● Brano estratto
☆ ☆ ☆ ☆

A cura di: Dott.ssa Lisa Bassi

 

L’adolescenza è sicuramente uno dei periodi di vita più delicati. Soprattutto attualmente, nell’era digitale, ragazze e ragazzi si trovano costantemente esposti a contenuti che possono impattare su ambiti sensibili inerenti alla costruzione identitaria, personale, sociale e anche corporea. In questa fase l’adolescente sviluppa risorse e competenze per far fronte alla quotidianità, oltre che ai compiti evolutivi. Nonostante ciò, la vita dell’adolescente può talvolta caratterizzarsi da momenti di sofferenza, più o meno gestibile. Quando il malessere è incisivo e insopportabile, l’adolescente può giungere ad attuare comportamenti autolesivi. Gli atti autolesivi non suicidari sono comportamenti intenzionali che la persona mette in atto sapendo che le/gli provocheranno danno, in assenza di intento di suicidio (Shiner, 2008). In queste situazioni gli adolescenti sono spesso isolati, cercando di mascherare il proprio dolore, non sapendo a chi rivolgersi per parlarne o non volendo rivelare questo aspetto di sé. Tuttavia, i movimenti di aiuto e supporto possono giungere da diversi fronti. Internet, siti web e social media possono essere un valido punto di supporto e appoggio in queste circostanze, considerando innanzitutto che sono proprio gli adolescenti ad essere più facilmente e costantemente immersi nella vita in rete e quindi avere più dimestichezza con questo mondo.

☆ ☆ ☆ ☆

● Dati mostrati
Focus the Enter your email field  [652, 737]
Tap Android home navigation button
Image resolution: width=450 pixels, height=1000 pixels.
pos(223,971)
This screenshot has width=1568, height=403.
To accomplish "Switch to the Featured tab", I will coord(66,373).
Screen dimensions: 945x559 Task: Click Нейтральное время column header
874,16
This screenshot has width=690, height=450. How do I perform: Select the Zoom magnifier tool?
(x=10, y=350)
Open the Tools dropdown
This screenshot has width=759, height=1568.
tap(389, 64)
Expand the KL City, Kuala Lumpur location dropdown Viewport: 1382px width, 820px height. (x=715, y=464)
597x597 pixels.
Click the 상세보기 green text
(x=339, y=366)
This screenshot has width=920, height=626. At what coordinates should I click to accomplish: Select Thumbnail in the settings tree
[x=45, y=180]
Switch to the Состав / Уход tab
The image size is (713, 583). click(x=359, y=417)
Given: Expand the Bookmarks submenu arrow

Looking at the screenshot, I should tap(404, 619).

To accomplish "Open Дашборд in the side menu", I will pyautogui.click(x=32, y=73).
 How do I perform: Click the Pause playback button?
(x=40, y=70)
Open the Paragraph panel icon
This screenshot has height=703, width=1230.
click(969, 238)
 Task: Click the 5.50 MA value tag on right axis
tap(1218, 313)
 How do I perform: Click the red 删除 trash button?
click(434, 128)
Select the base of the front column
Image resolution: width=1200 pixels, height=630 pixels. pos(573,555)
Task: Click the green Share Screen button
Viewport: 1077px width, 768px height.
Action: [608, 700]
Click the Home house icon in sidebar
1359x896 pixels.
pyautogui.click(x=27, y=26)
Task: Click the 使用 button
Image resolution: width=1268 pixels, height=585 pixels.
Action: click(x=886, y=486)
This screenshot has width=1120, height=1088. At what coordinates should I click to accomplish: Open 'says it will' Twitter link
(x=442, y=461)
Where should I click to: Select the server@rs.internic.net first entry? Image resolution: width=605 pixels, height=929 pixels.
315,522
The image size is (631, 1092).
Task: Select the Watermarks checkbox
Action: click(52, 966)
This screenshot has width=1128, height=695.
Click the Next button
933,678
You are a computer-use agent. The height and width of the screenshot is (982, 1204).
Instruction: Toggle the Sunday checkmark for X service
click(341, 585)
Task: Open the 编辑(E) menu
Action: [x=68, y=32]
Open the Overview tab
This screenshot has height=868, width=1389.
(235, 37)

☆ ☆ ☆ ☆

● Consegna
Rispondi a queste domande sul brano estratto:
1. Chi ha curato il testo?
2. Quale fonte è citata per la definizione degli atti autolesivi non suicidari?
3. Quali strumenti il brano indica come un valido punto di supporto e appoggio per gli adolescenti?

● Risposta
1. La Dott.ssa Lisa Bassi.
2. Shiner, 2008.
3. Internet, siti web e social media.